EDITORIAL: Travel: Put your money where your mouth is

Photo by PERLA ARELLANO | Amarillo College students saw this art on the Berlin Wall during spring break.
Photo by PERLA ARELLANO | Amarillo College students saw this art on the Berlin Wall during spring break.
Photo by PERLA ARELLANO | Amarillo College students saw this art on the Berlin Wall during spring break.

The world seems smaller every day. Using the Internet, you can “go” to any part of it in a matter of seconds.

Gone are the days of ogling a map, imagining strolling Parisian streets or sailing near the Galapagos Islands. Google Street View and Google Earth give you a taste of each, along with an underwater look at the Great Barrier Reef.

Later, you can jump online and speak with people in each place. You ask questions about their lives, their country and their health care. They tell you their favorite food, what they’re studying in “uni” and ask you the same. Instant connections and knowledge: these are the gifts of the Internet. There’s really not a reason to spend money actually traveling.

But there is. Not just one, but hundreds, thousands, of them you’d never even realize without actually going.

During spring break, a group of Amarillo College students had a chance to travel to Europe thanks to a new global competency program.

Many had never been farther than the Texas border. One had never been on a plane. Most said they wouldn’t have traveled internationally, at least not at this point in their lives. Without the new program, they may never have experienced global travel.

The trip was life-changing, they said. Each student researched certain locations and aspects of the cities they would visit. They gathered information, created presentations and wrote papers. They watched movies and clicked through images online.

None of it compared to actually being there: touching the Berlin Wall and realizing it was no wider than an open palm; walking in the footsteps of concentration camp prisoners and feeling the claustrophobia of the extermination showers; wandering through a grocery store and seeing the familiar brands from home next to the unknowns of another country.

Textbooks and tests are important. Research and writing also are key. But an education is not complete until a student has chance for hands-on training, which is exactly what traveling is.

AC has come a long way in its classroom offerings. But there are only two groups who have the opportunity for global travel: the Presidential Scholars and now, the Global Competency Scholars. It’s time to invest, and invest substantially more, in global travel open to all students.

In an ever-changing and shrinking world, traveling is a necessary part of a complete education. Of course, any traveling, as long as it gets you out of the familiar and into interactions with different people, opinions and cultures, is better than no travel. Just getting out of the Panhandle to see how those beyond the plains live is important.
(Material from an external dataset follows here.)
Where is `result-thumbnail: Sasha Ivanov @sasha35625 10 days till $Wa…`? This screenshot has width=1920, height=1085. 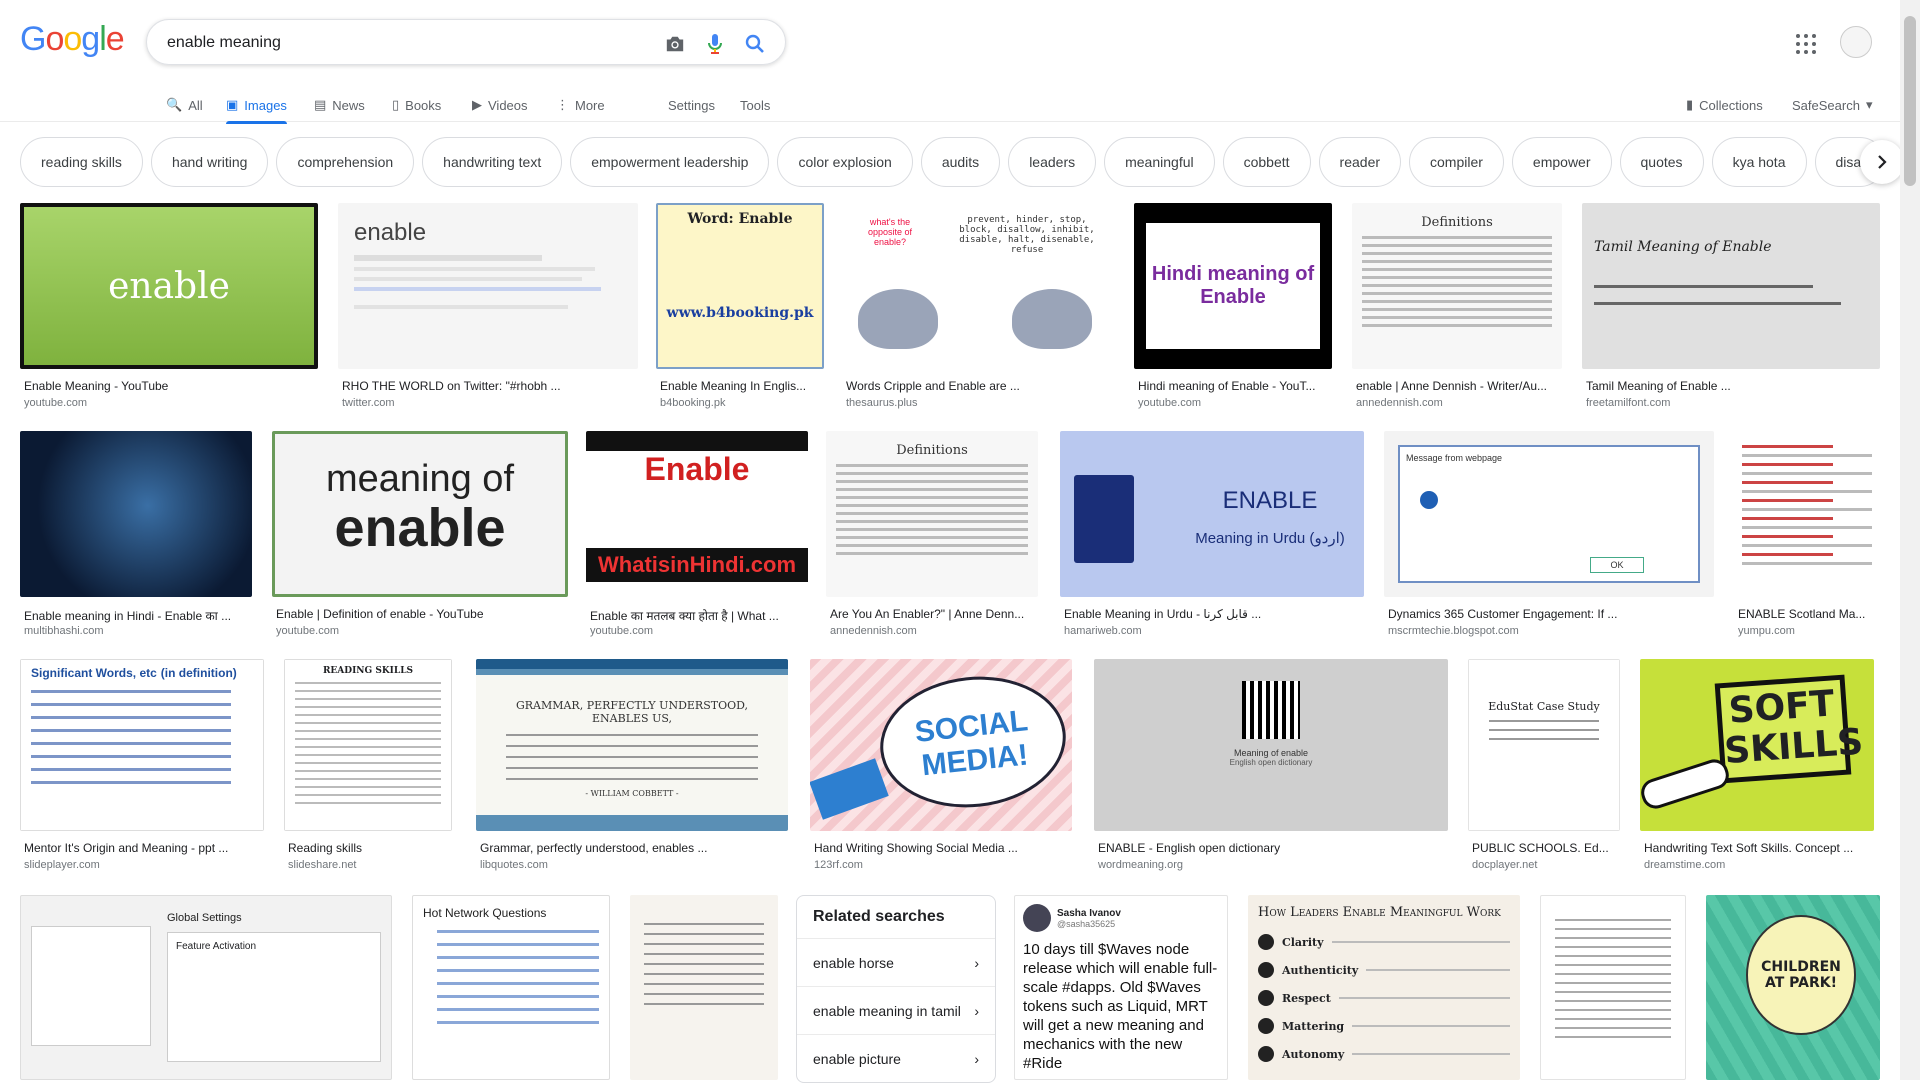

But traveling globally really lets you see not only the stark differences among countries, but the similarities that re­occur in every community. You can contrast the daily life while also noticing the everyday struggles and accomplishments we all share.

It’s something the coordinators of the new course realized last year and worked to make a reality. It’s something the rest of the college should recognize and work to make a reality every year and to which we need to consistently dedicate money to ensure that students have a variety of travel opportunities.
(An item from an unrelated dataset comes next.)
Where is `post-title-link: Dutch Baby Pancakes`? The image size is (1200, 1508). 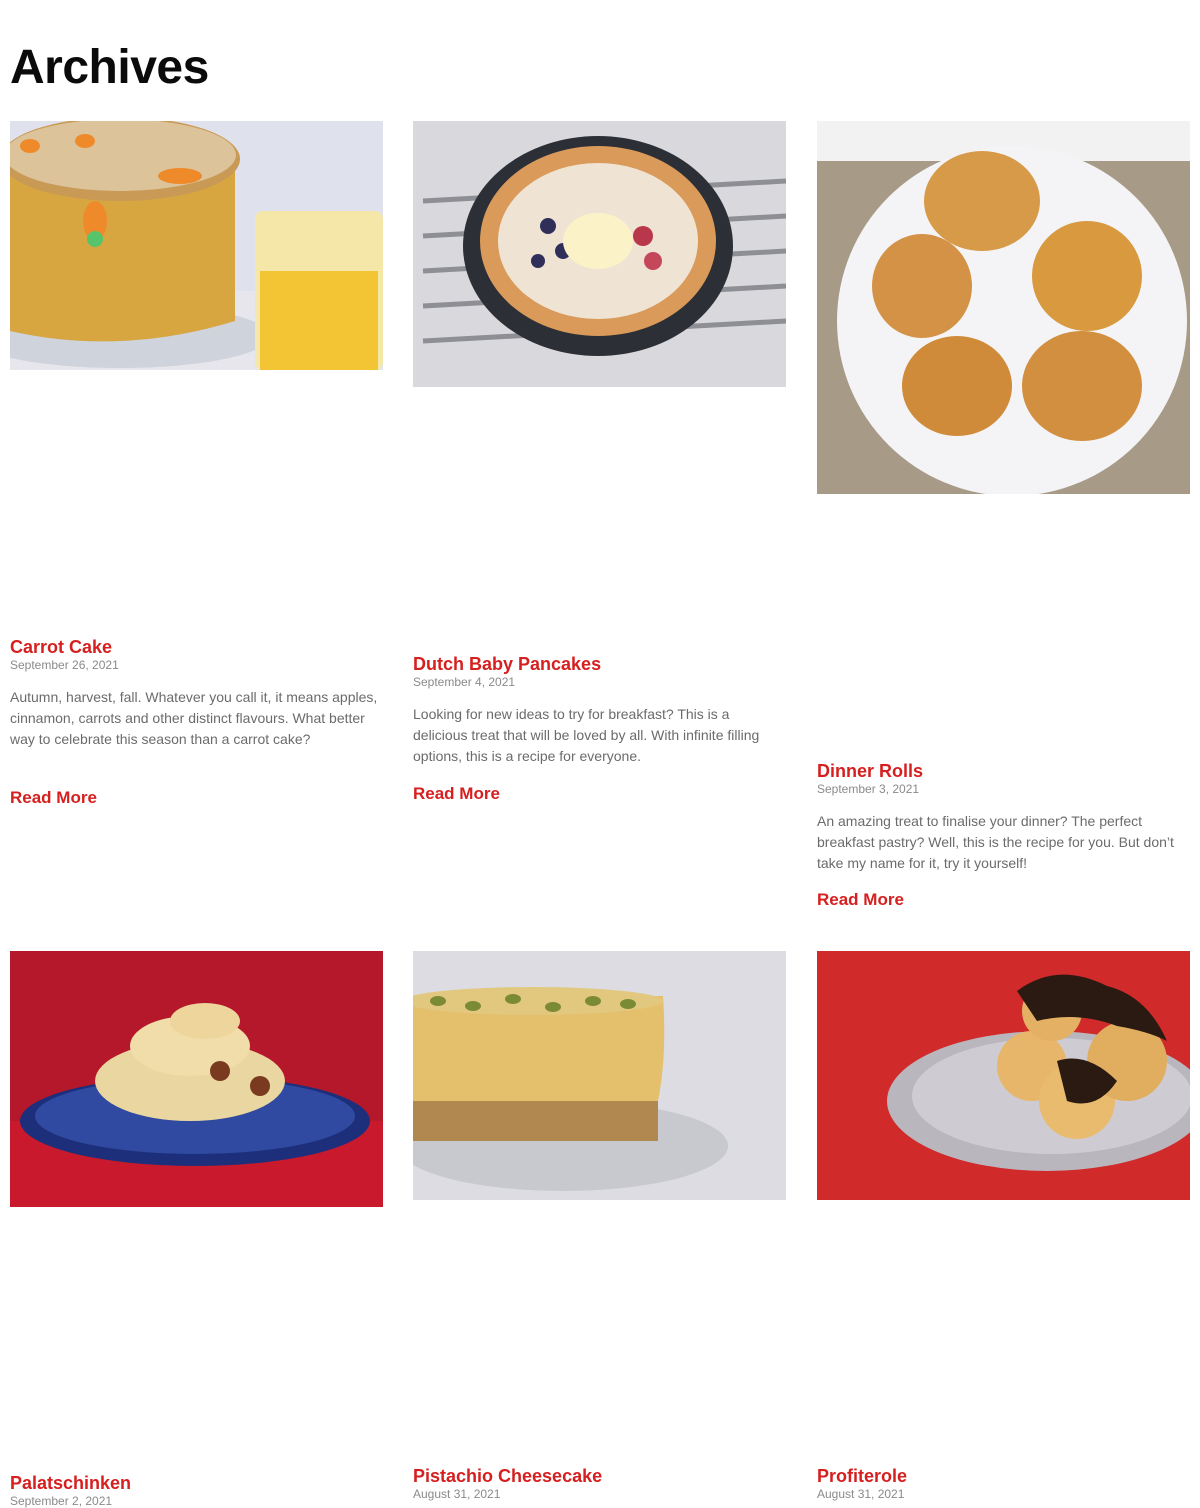
post-title-link: Dutch Baby Pancakes is located at coordinates (507, 664).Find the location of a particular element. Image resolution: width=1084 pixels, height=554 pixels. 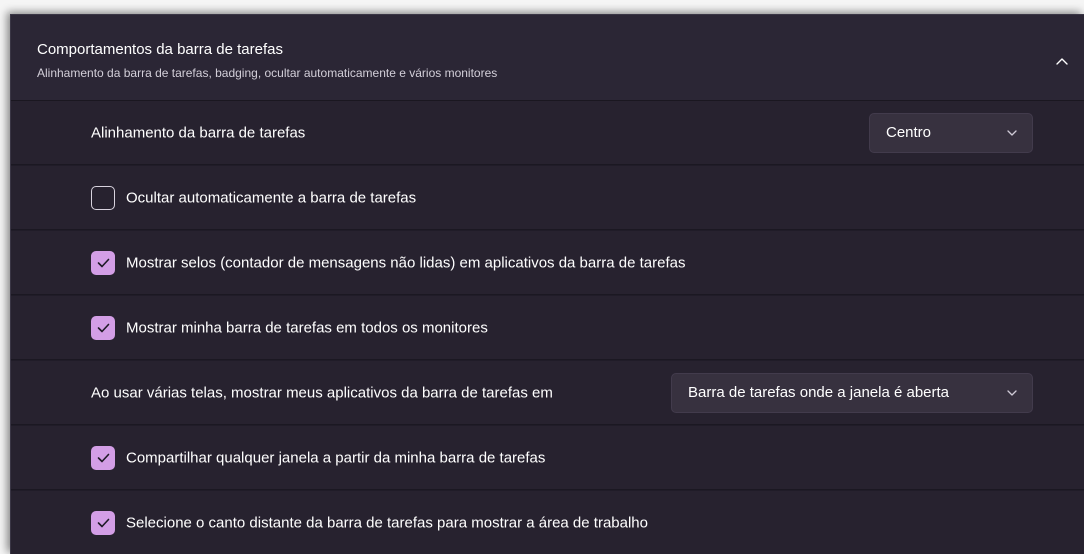

alignment-row: Alinhamento da barra de tarefas Centro is located at coordinates (548, 133).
You can look up other currency and find the equivalent of a dollar. But until a Czech gas station attendant yells at you for using a 500-crown note to buy a bottle of water, you won’t know what it’s like to spend it.

You can watch a film about a revolution and feel your heart clench in sadness. But it won’t really feel complete until you visit the memorial. You won’t realize your experience wasn’t whole until you feel that last little piece click in.

You can listen to an experienced traveler tell you how very young the United States is. But until you walk the narrow,, sloping streets yourself and realize that many of the cobblestones you feel under your feet are older than our entire country, it won’t really make sense.

Travel is crucial for a well-rounded citizen of the world.

We hope this year was just the beginning in giving more students the opportunity to participate.